Je suis parti de l’expression « down with the king » qui a un double sens. « Down with » signifie « être d’accord avec » en language familier, mais signifie aussi « tomber avec quelqu’un ». Ce film, c’est un peu la chute d’un homme au ralenti et ce double sens fonctionnait bien pour illustrer ce moment de bascule. Après, il y avait aussi un clin d’œil au classique de RUN DMC. 

Quelle est ton histoire personnelle avec le rap comme genre musical, toi qui vit aux USA mais qui a grandi en France ?

Adolescent, j’ai écouté énormément de rap, à la fin des années 80 et dans les années 90. Du rap Français et du rap US. J’écoutais tout ce qui sortait, je rappais seul dans ma chambre. Ça m’a nourri et accompagné tout au long de ma vie. Même si j’en écoute un peu moins aujourd’hui, le rap fait partie de mon ADN. 

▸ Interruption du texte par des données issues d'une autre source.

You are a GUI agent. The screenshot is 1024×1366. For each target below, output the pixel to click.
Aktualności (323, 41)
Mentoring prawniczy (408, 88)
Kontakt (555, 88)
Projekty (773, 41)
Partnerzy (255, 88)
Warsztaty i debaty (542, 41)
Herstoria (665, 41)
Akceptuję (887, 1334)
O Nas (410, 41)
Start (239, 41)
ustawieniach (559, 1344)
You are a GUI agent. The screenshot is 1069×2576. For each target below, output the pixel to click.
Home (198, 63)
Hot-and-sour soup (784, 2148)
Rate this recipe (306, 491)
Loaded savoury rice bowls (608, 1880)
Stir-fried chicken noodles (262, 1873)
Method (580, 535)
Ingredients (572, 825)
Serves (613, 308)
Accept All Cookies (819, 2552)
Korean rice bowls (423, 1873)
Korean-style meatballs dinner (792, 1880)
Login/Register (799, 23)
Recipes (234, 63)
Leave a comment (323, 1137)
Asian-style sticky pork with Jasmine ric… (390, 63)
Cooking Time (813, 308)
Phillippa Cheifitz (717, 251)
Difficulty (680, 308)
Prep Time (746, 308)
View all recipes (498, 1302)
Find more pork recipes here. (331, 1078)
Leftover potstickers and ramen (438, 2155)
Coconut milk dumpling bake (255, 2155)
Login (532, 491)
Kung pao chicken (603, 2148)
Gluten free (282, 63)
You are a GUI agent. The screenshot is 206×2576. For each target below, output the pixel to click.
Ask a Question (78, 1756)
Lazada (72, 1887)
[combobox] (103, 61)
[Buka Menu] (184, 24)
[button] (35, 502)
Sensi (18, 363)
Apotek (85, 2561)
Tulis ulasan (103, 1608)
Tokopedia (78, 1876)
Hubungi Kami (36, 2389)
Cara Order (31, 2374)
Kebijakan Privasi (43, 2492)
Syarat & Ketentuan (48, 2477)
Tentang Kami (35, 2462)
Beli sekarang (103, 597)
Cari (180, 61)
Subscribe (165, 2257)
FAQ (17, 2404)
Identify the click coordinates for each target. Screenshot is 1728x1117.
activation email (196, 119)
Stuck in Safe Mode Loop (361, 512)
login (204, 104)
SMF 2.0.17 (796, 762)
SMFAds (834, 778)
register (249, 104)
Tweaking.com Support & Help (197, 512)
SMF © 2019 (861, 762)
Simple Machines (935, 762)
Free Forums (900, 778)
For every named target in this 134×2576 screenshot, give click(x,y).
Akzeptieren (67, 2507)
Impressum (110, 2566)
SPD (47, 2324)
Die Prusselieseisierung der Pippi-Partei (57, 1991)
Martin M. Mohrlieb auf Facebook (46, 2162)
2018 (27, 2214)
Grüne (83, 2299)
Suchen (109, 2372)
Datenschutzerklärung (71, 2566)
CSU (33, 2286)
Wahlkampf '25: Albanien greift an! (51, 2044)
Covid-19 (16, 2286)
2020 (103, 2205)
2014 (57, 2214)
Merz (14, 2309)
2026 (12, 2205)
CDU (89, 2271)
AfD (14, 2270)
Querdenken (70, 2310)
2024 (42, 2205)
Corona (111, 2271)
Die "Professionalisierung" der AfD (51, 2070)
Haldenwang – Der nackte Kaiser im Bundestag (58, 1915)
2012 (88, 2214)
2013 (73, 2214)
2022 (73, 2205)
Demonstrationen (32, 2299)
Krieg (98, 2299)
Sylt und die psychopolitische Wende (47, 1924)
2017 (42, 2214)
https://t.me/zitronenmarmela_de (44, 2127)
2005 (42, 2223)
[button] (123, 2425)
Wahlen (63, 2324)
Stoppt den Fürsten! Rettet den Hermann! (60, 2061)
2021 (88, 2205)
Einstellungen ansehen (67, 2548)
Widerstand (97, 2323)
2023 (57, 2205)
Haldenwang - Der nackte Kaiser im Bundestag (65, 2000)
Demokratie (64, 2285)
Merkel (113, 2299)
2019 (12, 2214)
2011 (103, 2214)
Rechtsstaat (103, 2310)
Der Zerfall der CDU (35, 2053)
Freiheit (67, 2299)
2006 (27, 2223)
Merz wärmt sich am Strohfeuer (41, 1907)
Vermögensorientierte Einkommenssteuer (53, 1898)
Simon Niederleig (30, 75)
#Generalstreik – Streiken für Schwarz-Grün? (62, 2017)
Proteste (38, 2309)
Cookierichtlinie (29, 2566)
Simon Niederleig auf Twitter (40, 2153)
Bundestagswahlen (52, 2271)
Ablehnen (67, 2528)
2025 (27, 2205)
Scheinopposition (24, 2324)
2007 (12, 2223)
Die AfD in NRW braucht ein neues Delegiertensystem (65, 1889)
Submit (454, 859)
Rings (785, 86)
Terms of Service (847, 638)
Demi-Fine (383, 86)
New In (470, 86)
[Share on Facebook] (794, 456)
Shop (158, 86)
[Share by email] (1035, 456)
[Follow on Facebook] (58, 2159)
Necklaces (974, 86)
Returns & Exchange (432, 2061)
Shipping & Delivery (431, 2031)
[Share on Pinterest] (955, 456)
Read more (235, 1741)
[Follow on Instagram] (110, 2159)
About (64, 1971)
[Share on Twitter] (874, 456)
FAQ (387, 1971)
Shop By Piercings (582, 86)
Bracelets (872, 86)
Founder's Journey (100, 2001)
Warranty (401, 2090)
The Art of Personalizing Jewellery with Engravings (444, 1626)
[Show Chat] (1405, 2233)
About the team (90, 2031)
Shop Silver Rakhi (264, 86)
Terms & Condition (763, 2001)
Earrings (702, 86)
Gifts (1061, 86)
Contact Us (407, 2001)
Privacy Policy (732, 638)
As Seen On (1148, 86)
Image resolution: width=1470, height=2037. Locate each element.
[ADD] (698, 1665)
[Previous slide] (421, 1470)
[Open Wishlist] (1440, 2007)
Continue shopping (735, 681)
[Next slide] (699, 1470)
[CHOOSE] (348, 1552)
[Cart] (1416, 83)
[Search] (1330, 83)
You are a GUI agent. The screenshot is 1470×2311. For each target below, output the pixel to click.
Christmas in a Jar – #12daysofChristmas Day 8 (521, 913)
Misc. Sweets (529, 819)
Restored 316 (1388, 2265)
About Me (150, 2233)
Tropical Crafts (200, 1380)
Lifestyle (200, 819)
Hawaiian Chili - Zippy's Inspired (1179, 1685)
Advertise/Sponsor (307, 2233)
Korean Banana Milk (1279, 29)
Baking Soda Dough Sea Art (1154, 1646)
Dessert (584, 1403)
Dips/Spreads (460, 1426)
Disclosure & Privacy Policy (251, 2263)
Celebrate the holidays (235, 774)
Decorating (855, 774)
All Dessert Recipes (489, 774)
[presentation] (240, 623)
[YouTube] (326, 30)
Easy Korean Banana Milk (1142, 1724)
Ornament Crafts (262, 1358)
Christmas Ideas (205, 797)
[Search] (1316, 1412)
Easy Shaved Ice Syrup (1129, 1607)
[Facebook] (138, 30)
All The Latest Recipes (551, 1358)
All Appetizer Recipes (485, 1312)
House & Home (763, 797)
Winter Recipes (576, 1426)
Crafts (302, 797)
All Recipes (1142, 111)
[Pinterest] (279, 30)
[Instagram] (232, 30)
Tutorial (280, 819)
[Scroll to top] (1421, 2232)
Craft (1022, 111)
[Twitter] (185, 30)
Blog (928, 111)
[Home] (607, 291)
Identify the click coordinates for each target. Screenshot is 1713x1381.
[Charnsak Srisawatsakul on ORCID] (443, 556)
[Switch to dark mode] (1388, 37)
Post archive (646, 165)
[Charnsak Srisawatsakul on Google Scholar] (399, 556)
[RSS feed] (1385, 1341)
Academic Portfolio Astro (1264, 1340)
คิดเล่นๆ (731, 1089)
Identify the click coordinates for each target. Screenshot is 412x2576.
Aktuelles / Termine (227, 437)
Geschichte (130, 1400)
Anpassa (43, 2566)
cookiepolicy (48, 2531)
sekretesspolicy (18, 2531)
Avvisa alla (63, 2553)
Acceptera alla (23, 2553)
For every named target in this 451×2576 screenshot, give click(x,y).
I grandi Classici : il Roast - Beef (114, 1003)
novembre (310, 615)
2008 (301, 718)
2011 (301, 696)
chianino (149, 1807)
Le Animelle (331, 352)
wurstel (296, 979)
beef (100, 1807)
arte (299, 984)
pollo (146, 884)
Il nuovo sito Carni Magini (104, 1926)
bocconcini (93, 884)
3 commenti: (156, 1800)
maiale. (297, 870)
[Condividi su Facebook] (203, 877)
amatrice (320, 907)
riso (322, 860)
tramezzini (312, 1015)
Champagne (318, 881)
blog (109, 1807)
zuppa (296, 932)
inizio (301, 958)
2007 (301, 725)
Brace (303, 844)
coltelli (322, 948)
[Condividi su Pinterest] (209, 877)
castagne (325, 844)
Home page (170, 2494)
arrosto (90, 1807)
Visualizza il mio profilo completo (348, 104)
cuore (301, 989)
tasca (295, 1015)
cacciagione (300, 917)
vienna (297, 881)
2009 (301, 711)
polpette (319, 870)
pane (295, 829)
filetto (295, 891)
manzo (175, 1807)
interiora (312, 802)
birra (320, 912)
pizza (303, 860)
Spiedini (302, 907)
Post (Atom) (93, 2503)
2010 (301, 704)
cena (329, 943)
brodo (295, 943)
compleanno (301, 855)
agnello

Dans le film, on voit beaucoup Freddie Gibbs chercher des lyrics ou rapper. Quelle a été sa part d’improvisation dans le film ? Et qu’avez-vous gardé au montage ?

Sur les moments où Freddie rappe, on était en improvisation complète. On savait où la scène devait aller en terme de direction et de dramaturgie. Mais pour ce qui est du reste, Freddie avait une liberté totale. Je voulais le voir à l’ouvrage, observer comment il travaille et le filmer de façon documentaire. Tous ses lyrics étaient improvisés sur le moment, c’était dingue à voir. Je lui avais donné un petit carnet pour que son personnage puisse y écrire des rimes (et il l’a gardé pour certaines scènes). Mais il m’a dit qu’en réalité, il n’écrivait jamais ses lyrics, et gardait tout dans sa tête. Au montage, on a dû enlever beaucoup de super moments, afin de rester concis et concentré sur le récit et ne pas perdre en rythme. 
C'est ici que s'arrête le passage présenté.